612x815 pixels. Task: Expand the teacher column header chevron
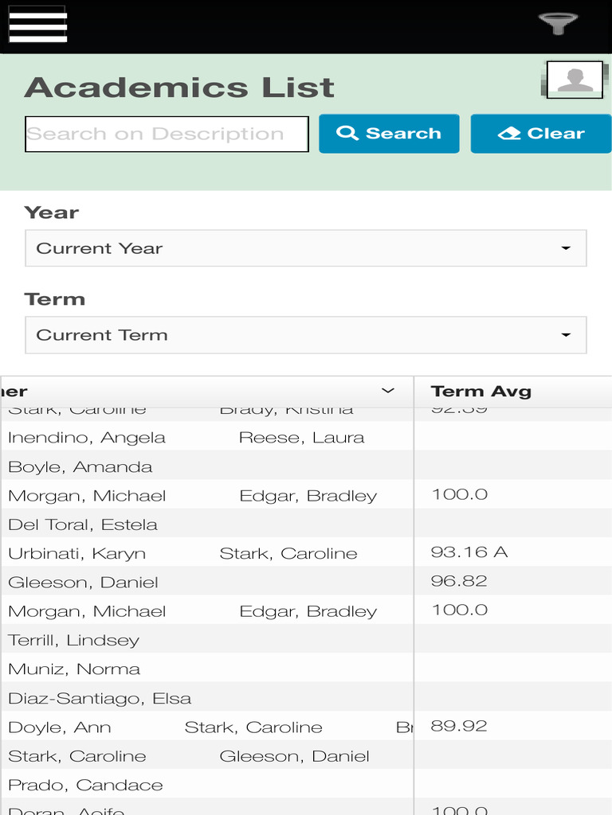(388, 391)
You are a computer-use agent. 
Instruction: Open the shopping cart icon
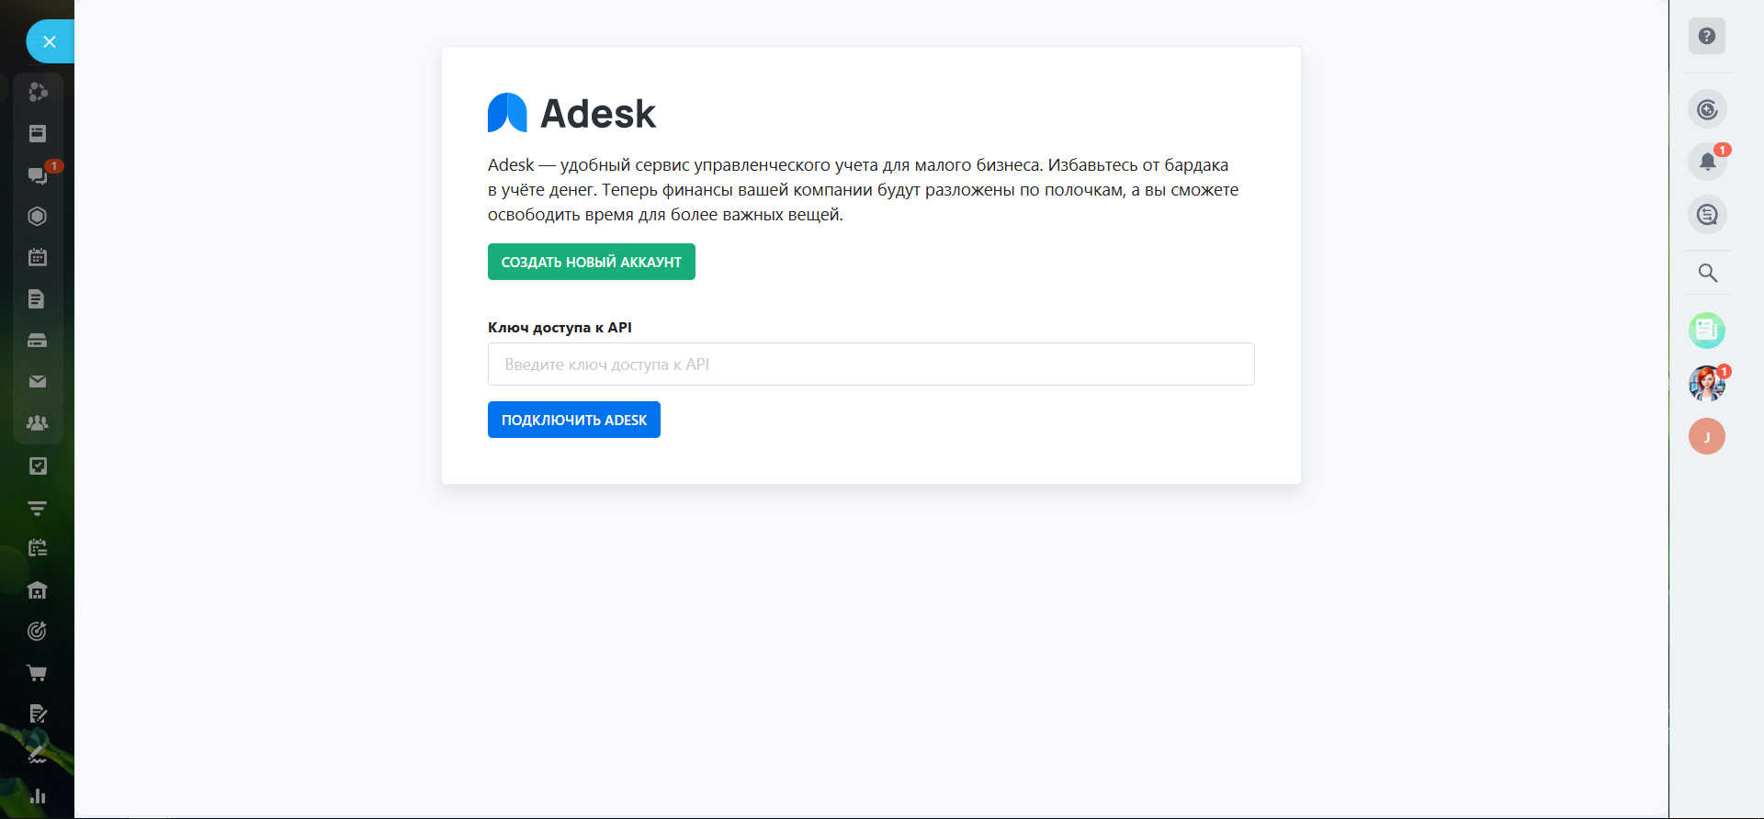(x=38, y=673)
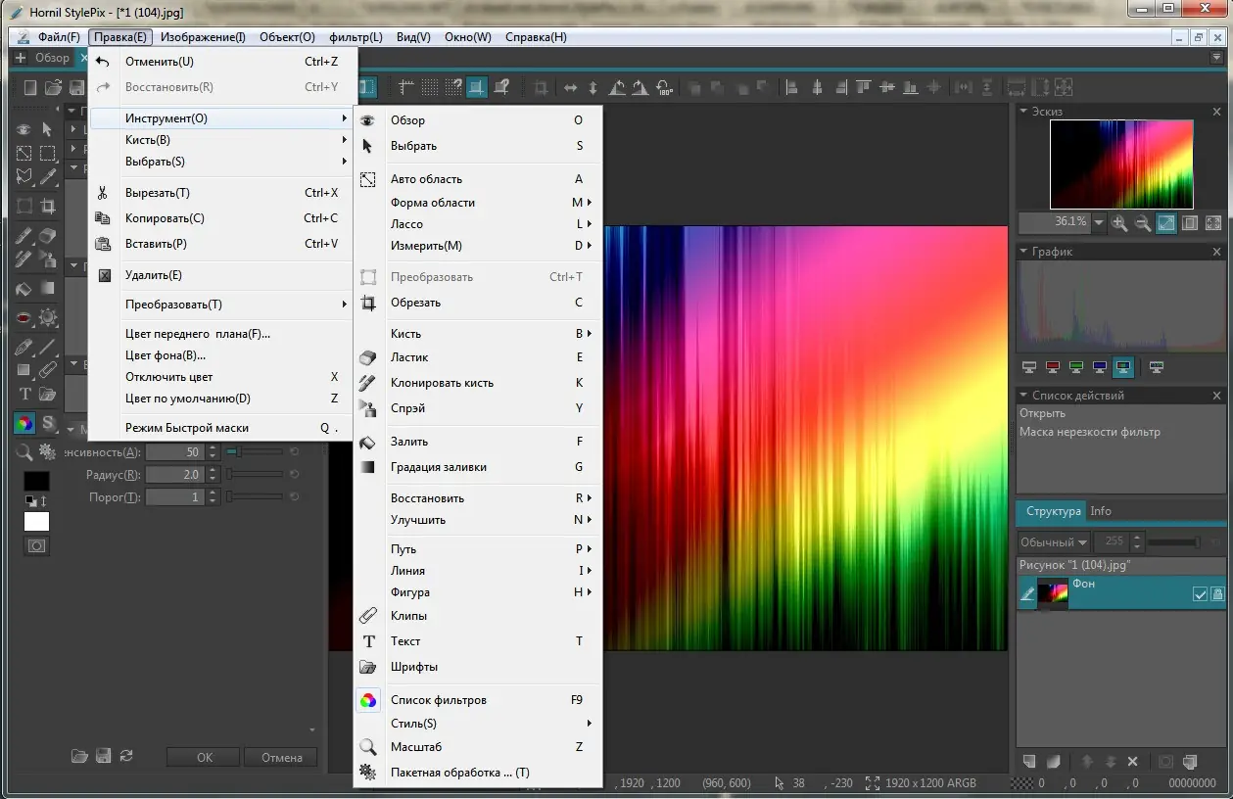The height and width of the screenshot is (799, 1233).
Task: Open the Обычный blend mode dropdown
Action: pos(1053,542)
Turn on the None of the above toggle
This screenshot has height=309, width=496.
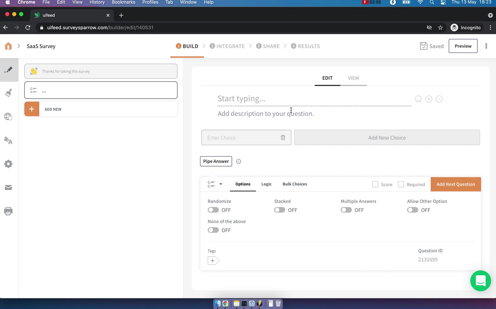[x=213, y=230]
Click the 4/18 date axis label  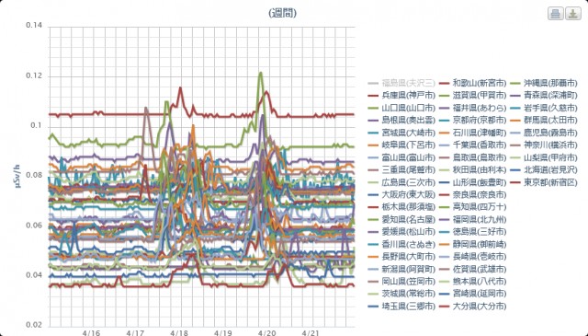(x=179, y=333)
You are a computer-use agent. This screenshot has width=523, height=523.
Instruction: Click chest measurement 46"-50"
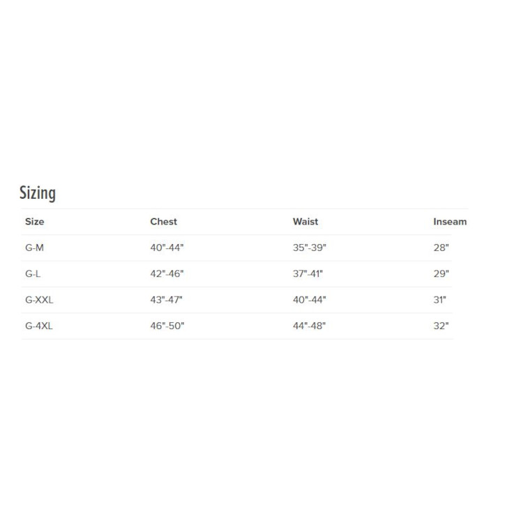point(167,326)
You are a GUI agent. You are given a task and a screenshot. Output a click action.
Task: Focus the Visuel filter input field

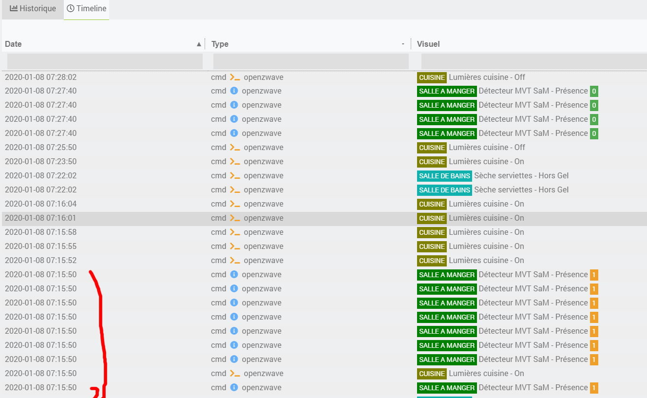[x=534, y=61]
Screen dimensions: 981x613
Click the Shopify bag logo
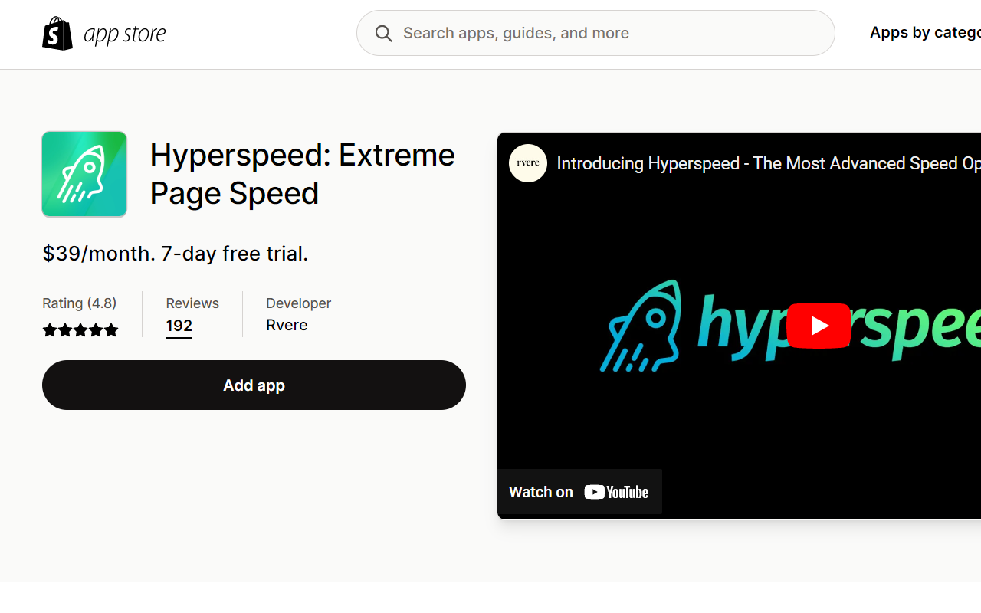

-------

• [WHAT TO PRODUCE]:
Scan the listing above for the word "computer" and copy every line that holds it.

• [RESPONSE TO THIS EXERCISE]:
You are a computer-use agent. 
You are a computer-use agent. This screenshot has width=523, height=523.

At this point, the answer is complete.